Qui est-elle, cette femme,
l’avocate ? Oh, surprise ! Elle est comme moi, pas plus capable
de supporter l’insupportable que moi.
Non, elle n’est pas une superwoman. Elle s’interroge : « Comment défendre ce que l’opinion nomme un
monstre ? », comment regarder celui qui se trouve en face de vous
et qui a commis le pire ? « Monstre,
un des rares mots de la langue française qui ne rime avec aucun autre. Du latin
« monstrum » : phénomène singulier avant que de désigner un être
qui fait horreur. Je n’en avais jamais côtoyé de si près. J’ai fait sa
connaissance. Rien n’efface cette expérience. Abasourdie, on baisse le regard
dans un premier temps, puis on lève la tête pour lui faire face. »
Elle doit accepter d’être pour les autres « l’avocat d’un salaud » et logiquement, devenir aussi « le salaud d’avocat », accepter
« d’entendre l’inaudible »,
accepter d’écouter, d’échanger avec lui, celui qui se tiendra de l’autre côté
de la table.
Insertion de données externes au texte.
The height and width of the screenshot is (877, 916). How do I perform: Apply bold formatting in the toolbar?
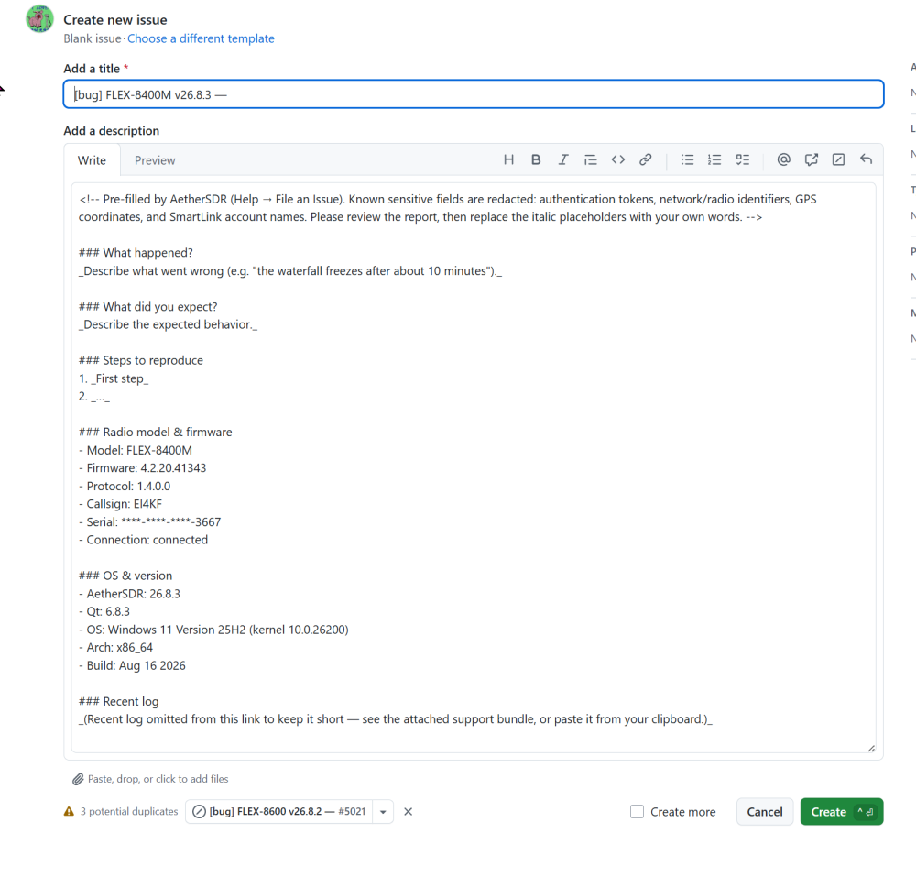click(x=536, y=159)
Corps séparés, éloignés, tenus à distance. Lire les dossiers, voir
les photos, assister à la reconstitution des faits. « Des heures de questions préparées, de confrontations, pour savoir qui,
quand, où, comment, rarement pourquoi. », « Éreintée de cette plongée dans les entrailles de l’humanité, secouée pour
avoir ainsi frôlé les bords de votre gouffre, j’ai bien failli chuter. »
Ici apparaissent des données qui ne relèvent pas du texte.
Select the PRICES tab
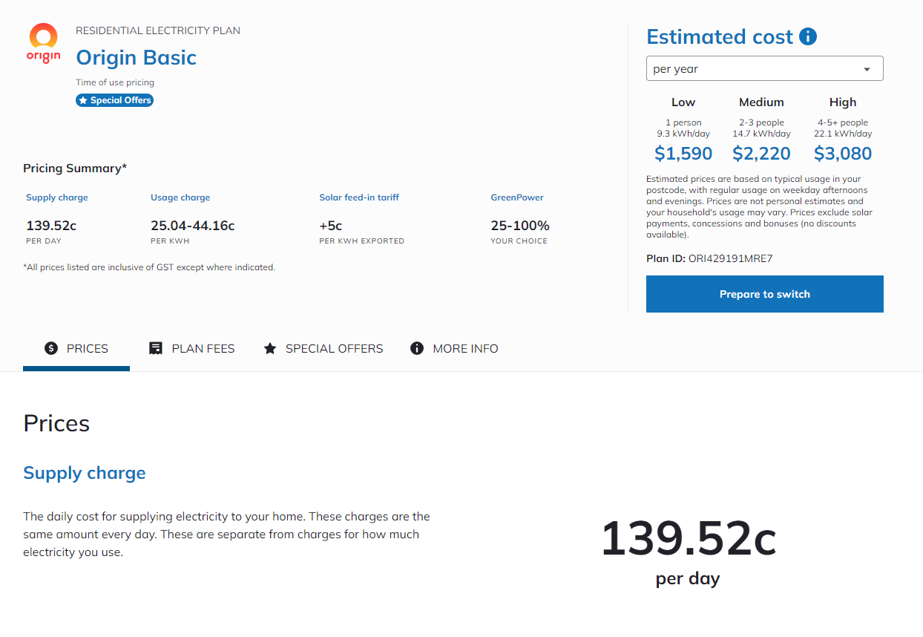Screen dimensions: 923x637 pyautogui.click(x=76, y=348)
Elle avance comme une funambule sur un fil, je la suis difficilement, mets mes
pas dans les siens, je l’imite mais je tremble. Je regarde ses mains, elle
aussi tremble : « Je sens
bien que si je me penche sur elle (la petite), je ne pourrai plus vous
accompagner. Votre fille est une flamme qui brûle où mes certitudes peuvent
aussi se consumer. »
Elle se doit de rester concentrée, maîtriser
son corps, ses émotions. « Pourquoi
est-ce vous qui reprenez le dossier ?, ne me demandez-vous pas. Je ne vous
réponds pas : « Parce que personne n’en veut au barreau. »
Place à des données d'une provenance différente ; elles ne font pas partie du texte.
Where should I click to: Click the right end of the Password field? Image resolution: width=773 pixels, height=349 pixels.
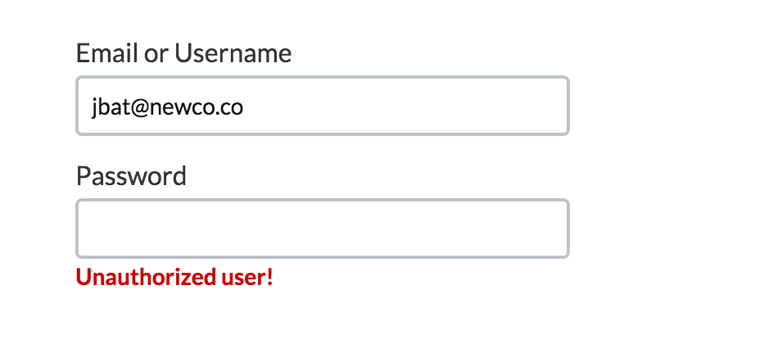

Ma consoeur a abdiqué pro domo, car comme à tant d’autres, vous faites
horreur. » L’avocate est commise d’office, on s’interroge sur sa
décision de défendre celui qui a « frappé,
insulté, séquestré » et tué son enfant. Pourquoi accepter de le
défendre ? Pour comprendre, refaire le parcours du début, de son début à
lui, l’homme, de son enfance à son enfant. Chercher la parcelle d’humanité
certainement enfouie en lui, la ramener à la surface pour qu’avec le temps, le
monstre redevienne homme. « C’est
quoi une juste peine ? La juste peine c’est une peine utile, qui répond à
ce double objectif : punir et prévenir. Elle devient alors l’instrument
possible d’une réadaptation à la société, c’est à ça que doit servir la
prison. Car « faire sa peine » comme on l’entend, ce n’est pas
laisser s’égrainer le temps, des années comme des bâtons alignés que l’on raye
sur un mur de cellule. Faire sa peine, c’est s’en emparer. La prison sera le
lieu où Monsieur va continuer le chemin qu’il a commencé vers nous. »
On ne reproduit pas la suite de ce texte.